Lire Comme nous existons de Kaoutar Harchi, c’est se plonger dans l’autobiographie de l’autrice. C’est aussi gratter le vernis d’une France post-coloniale et ses rapports avec plusieurs générations issues de l’immigration. Un récit aussi douloureux que lumineux par la force de son écriture.
« Hania et Mohamed se souvenaient – et je cherchais à me souvenir avec eux – comme c’était bien, comme c’était simple avant. » (p. 13)
Kaoutar Harchi part d’un fait familial assez simple et imagé : le visionnage de la cassette vidéo du mariage de ses parents, étiquetée « mariage 1984 – Casa ». Un moment heureux, que la petite fille se repasse parfois secrètement. Pour se souvenir de quelque chose qu’elle n’a pas connu ; puis ce sont ses propres souvenirs qui vont occuper le premier plan de son récit. En filigrane pointe déjà la toile de fond d’une existence liée au Maroc et à la France ; et notamment l’arrivée de son grand-père Ba en France dans les années 1960. Puis rapidement l’on suit Kaoutar pour son inscription dans un collège catholique en 1998 : ses parents veulent le meilleur, « d’être une famille à laquelle rien ne devait arriver » (p. 28), elle tâche de ne pas les décevoir. Puis le premier uppercut arrive, dans le bus de l’école ou avec celle qui deviendra sa meilleure amie, Khadija, où elle subit le premier assaut raciste concernant ses cheveux.

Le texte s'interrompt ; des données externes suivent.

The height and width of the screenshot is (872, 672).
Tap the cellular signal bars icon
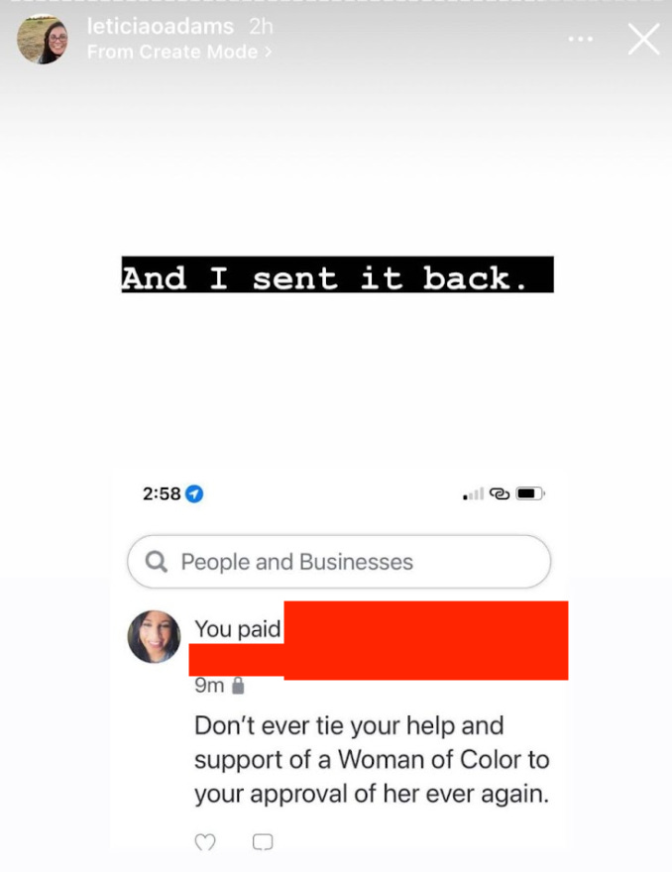pos(473,493)
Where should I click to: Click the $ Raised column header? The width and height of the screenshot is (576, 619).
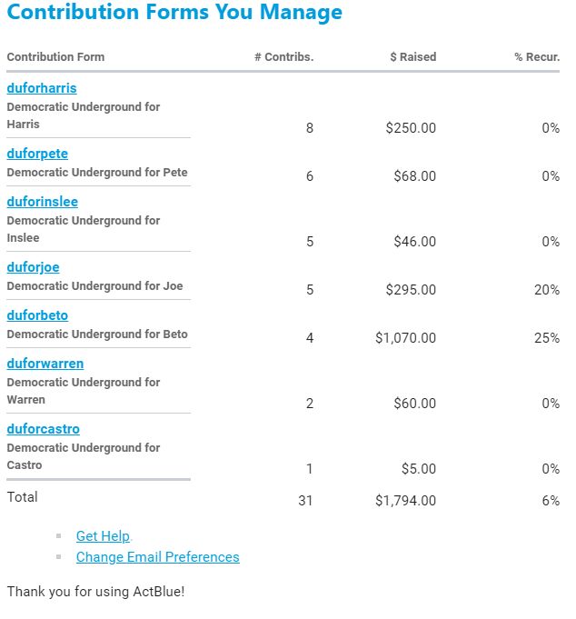tap(412, 56)
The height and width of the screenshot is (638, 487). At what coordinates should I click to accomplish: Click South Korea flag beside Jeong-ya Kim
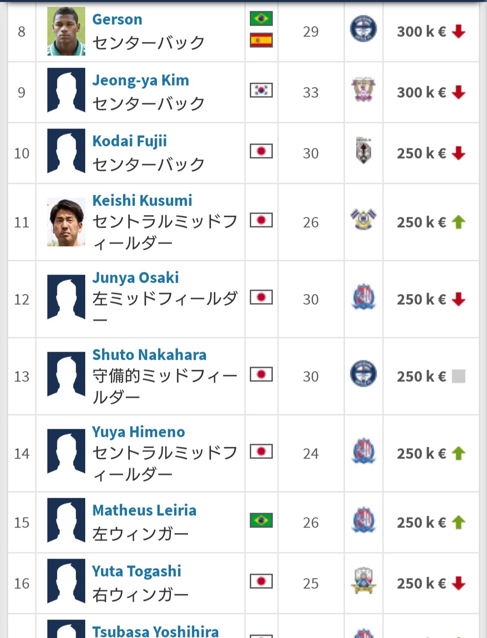pyautogui.click(x=261, y=90)
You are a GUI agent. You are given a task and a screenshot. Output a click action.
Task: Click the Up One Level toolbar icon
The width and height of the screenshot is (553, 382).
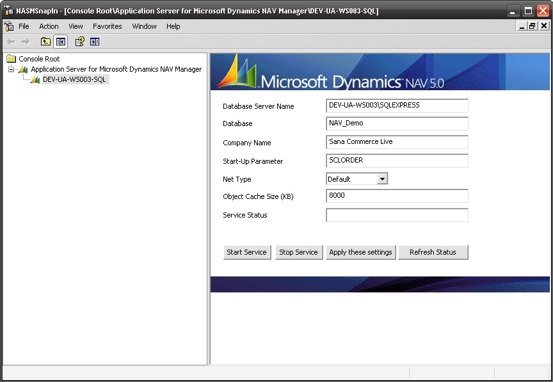45,42

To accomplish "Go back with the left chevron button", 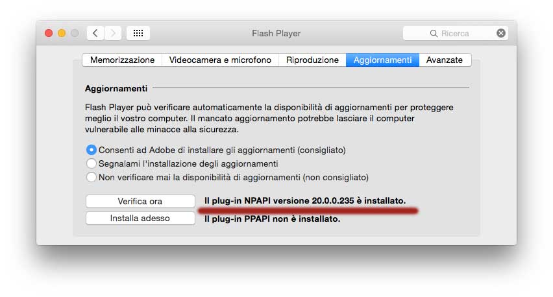I will tap(95, 33).
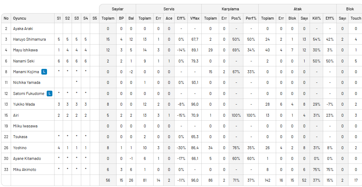Click the Sayılar group header
Image resolution: width=362 pixels, height=187 pixels.
pyautogui.click(x=118, y=9)
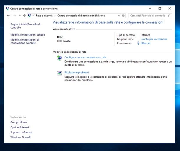180x151 pixels.
Task: Click Pronto per la creazione link
Action: pyautogui.click(x=154, y=39)
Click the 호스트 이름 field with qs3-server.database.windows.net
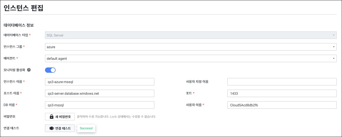 coord(100,93)
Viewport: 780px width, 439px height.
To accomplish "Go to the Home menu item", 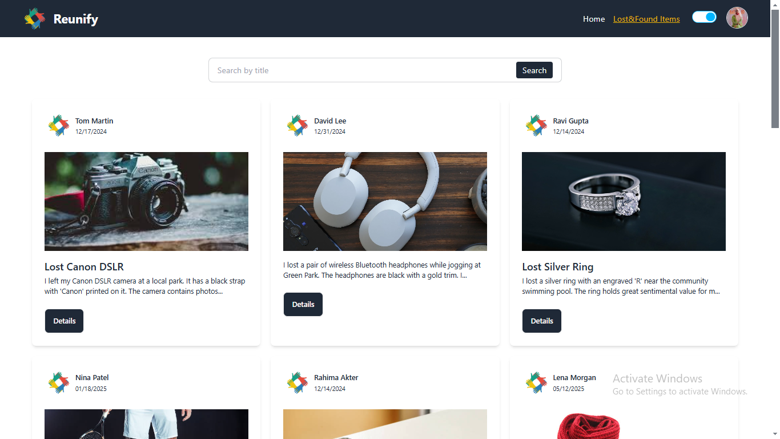I will pos(594,19).
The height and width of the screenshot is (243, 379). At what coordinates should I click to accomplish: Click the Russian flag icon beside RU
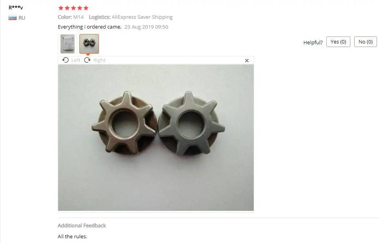[x=13, y=18]
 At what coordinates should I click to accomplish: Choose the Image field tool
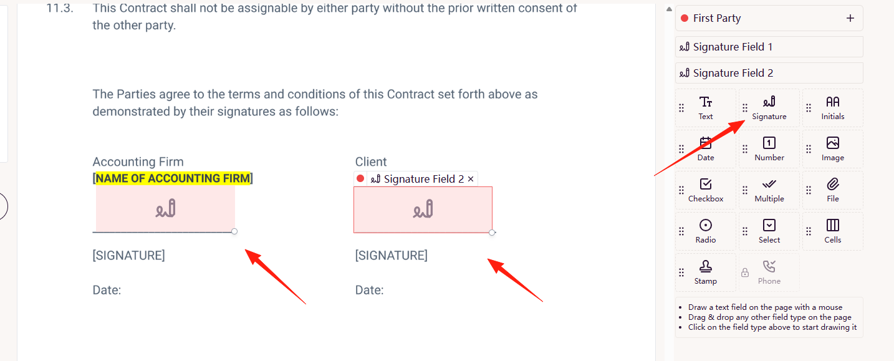coord(833,149)
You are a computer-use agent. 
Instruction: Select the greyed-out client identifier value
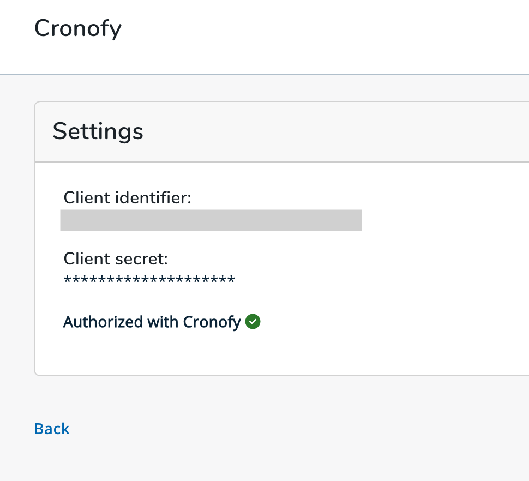tap(211, 220)
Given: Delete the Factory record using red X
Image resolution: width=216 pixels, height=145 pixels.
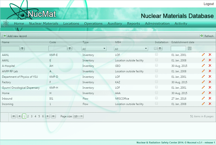Looking at the screenshot, I should [210, 82].
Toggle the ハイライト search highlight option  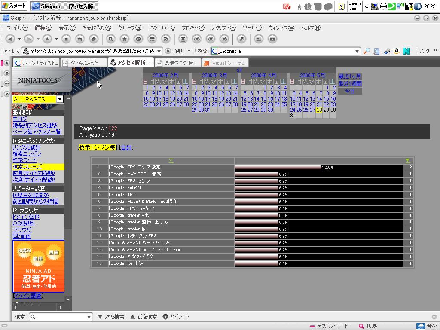pyautogui.click(x=176, y=317)
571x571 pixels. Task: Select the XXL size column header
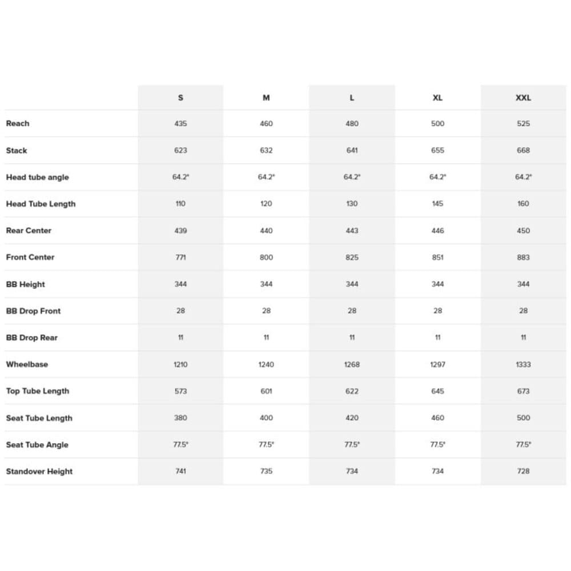pyautogui.click(x=523, y=98)
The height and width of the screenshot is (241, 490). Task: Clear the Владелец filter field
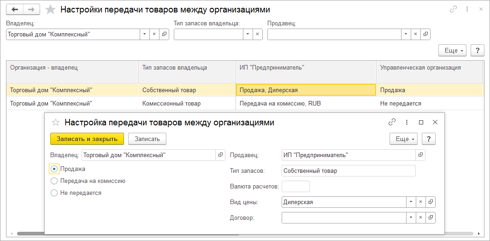click(x=154, y=34)
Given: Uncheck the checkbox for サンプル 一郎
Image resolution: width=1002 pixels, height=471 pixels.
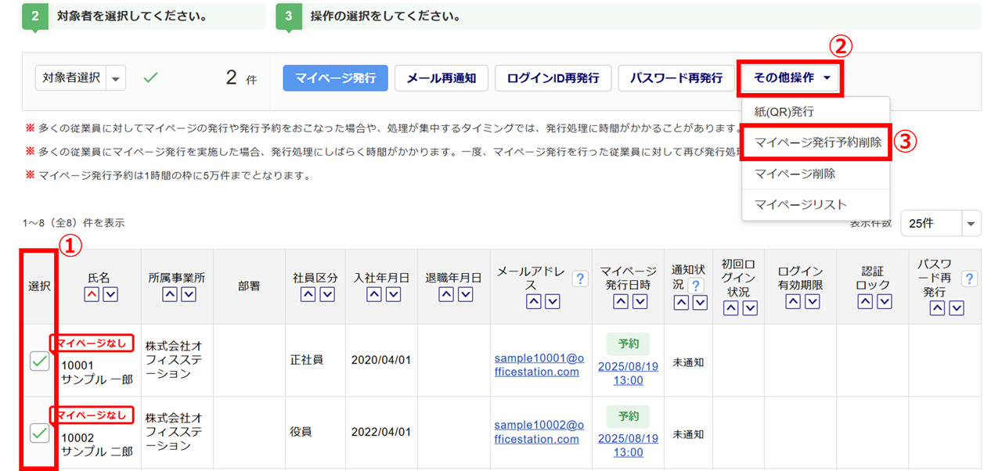Looking at the screenshot, I should click(39, 361).
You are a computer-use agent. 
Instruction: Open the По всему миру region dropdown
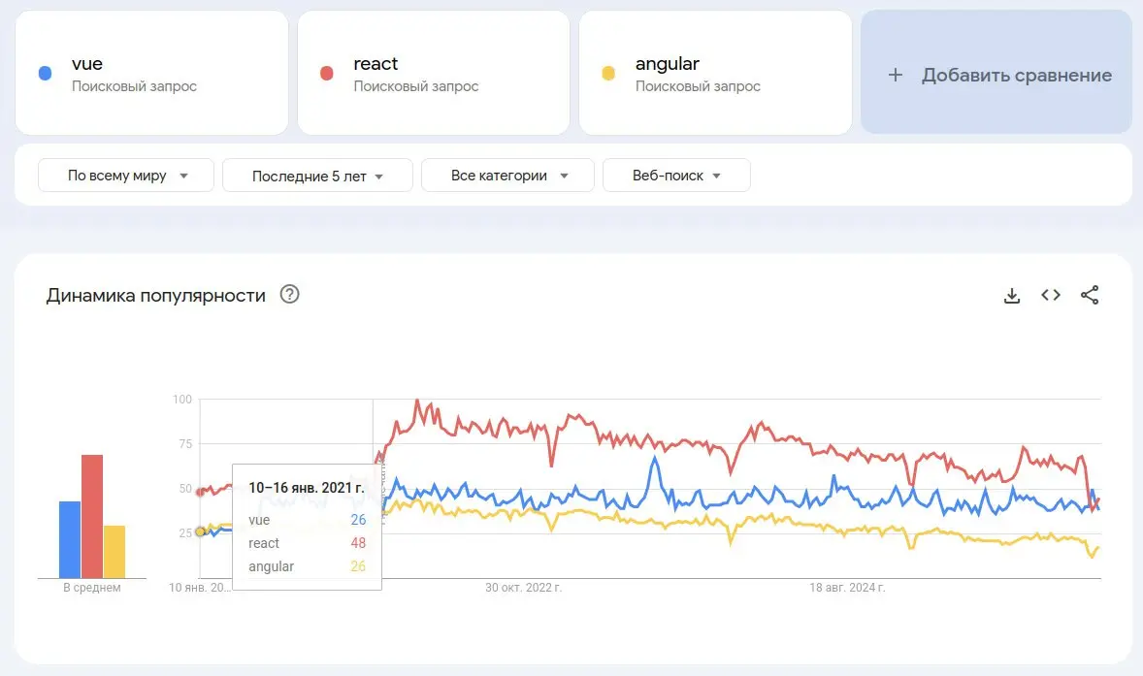point(125,176)
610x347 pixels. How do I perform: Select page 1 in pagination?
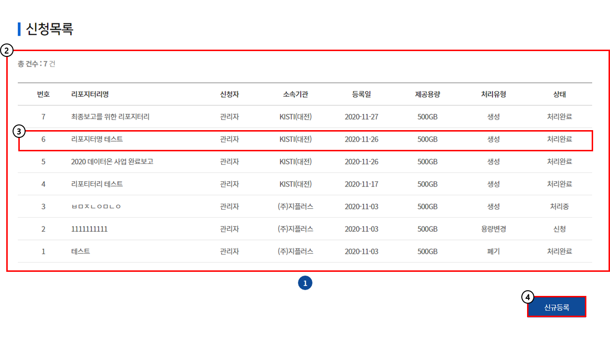(x=305, y=283)
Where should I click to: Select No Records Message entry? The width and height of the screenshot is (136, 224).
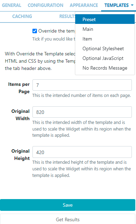coord(105,68)
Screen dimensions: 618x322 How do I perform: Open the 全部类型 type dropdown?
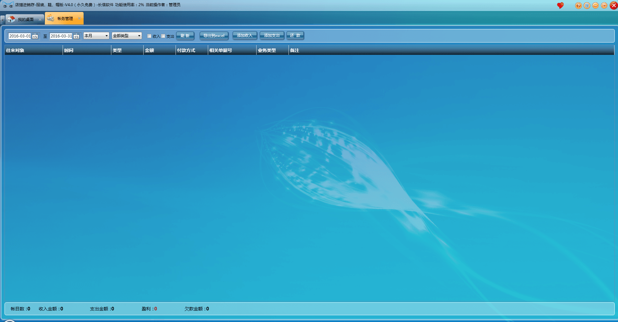point(139,36)
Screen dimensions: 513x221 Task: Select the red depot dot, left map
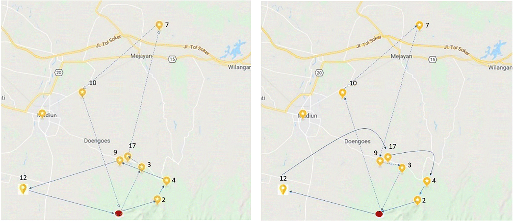[x=119, y=213]
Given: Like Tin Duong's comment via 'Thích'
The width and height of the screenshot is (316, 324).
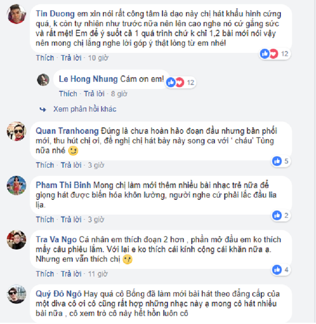Looking at the screenshot, I should pyautogui.click(x=45, y=58).
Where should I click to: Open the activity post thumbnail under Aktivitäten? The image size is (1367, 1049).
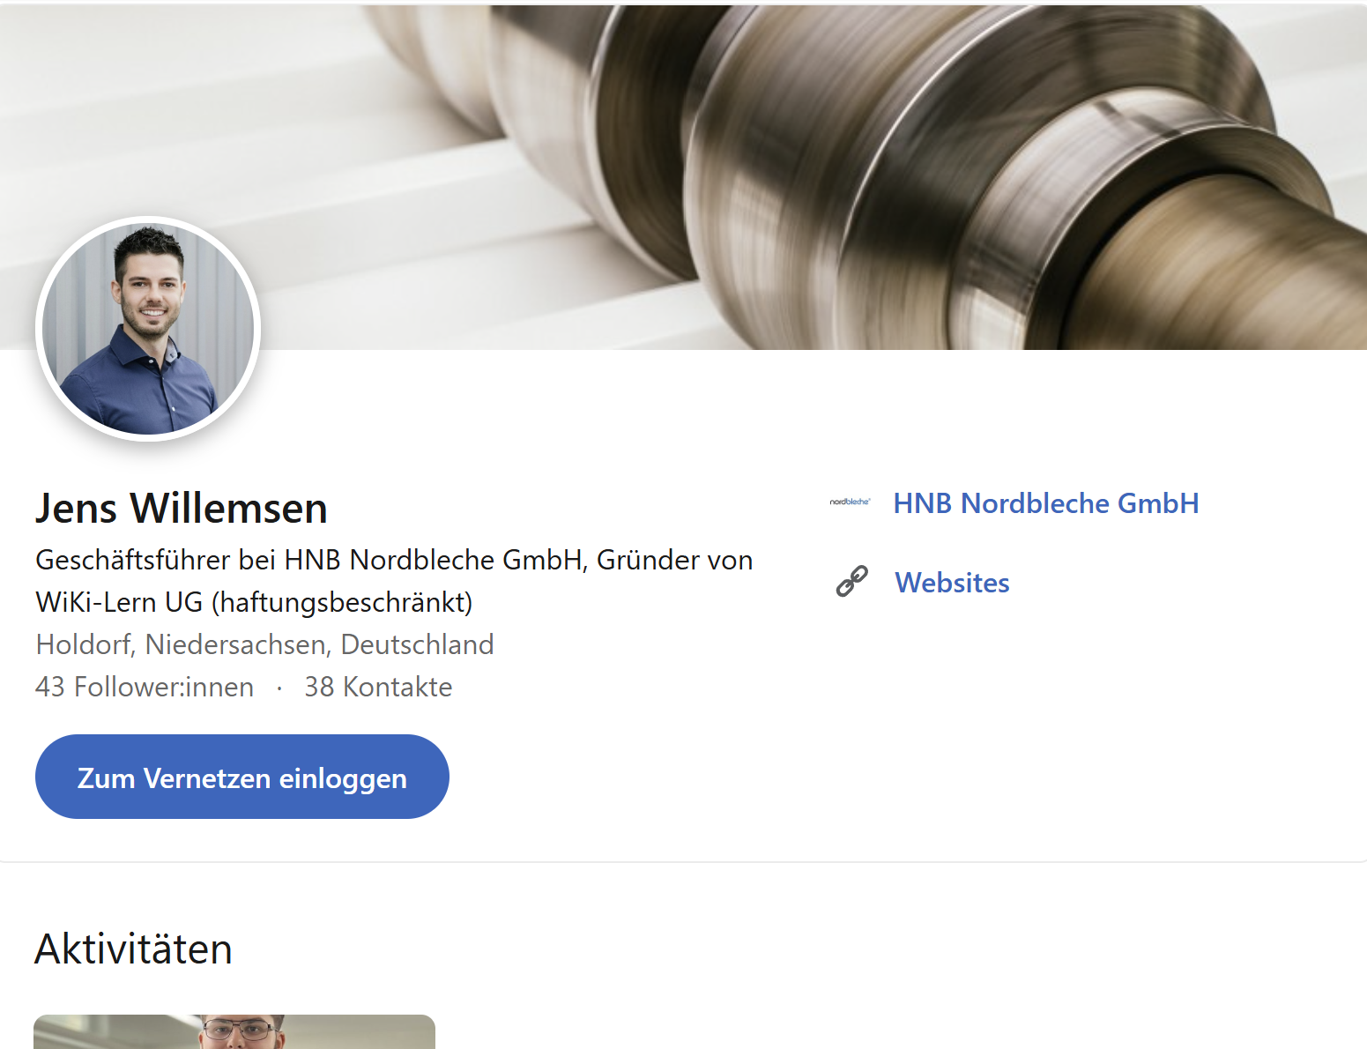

« Et cette communauté qu’à nous deux nous avons formée, une communauté de l’expérience, a fini par créer dans l’espace clos de cet autobus, le temps d’un trajet, un lien d’une force terrible ». (p. 35)
L’ensemble du parcours de Kaoutar laisse apparaître au fur et à mesure les différentes fêlures : la difficulté du travail de ses parents, sa classe sociale face aux autres petites élèves qui vivent dans de grandes maisons, la violence dans la rue concernant le voile, et les violences policières ; dont la mort de Zyed Benna et Bouna Traoré évoquée dans le chapitre « Du fond du grand monde », racontant la tristesse qui se mue en colère. Puis il y a un livre, La Double absence d’Abdelmalek Sayad, qui change la vie de l’autrice : « Ce livre a projeté ses lumières sur mes hantises, mes doutes, mes soupçons. Il fut, entre mes mains, telle une cartographie de notre vie » (p. 91). Car dans son récit autobiographique, Kaoutar cherche une place, sa place, parmi sa famille et les communautés ; une quête de sa propre identité en fin de compte, animée par la conviction que « la justice sous toutes ses formes, pourrait être obtenue par toutes celles et ceux qui la réclament » ; et en cartographiant son existence par le souvenir, l’autrice arrive à rapporter l’intime à la dimension collective. Son chemin, Kaoutar Harchi le mène avec l’envie d’apprendre, puis l’envie d’écrire ; là où l’autrice démarre son récit avec la notion de « voir/aimer », elle le clôt avec celle d’exprimer et de montrer, avec la mémoire et les mots comme matériaux principaux. Comme la photographie qui n’a pu être prise que l’on aimerait tracer avec des phrases, ce besoin de raconter ce qui est ressenti, comme une flèche. Comme nous existons la rendrait presque réelle, cette flèche en plein cœur.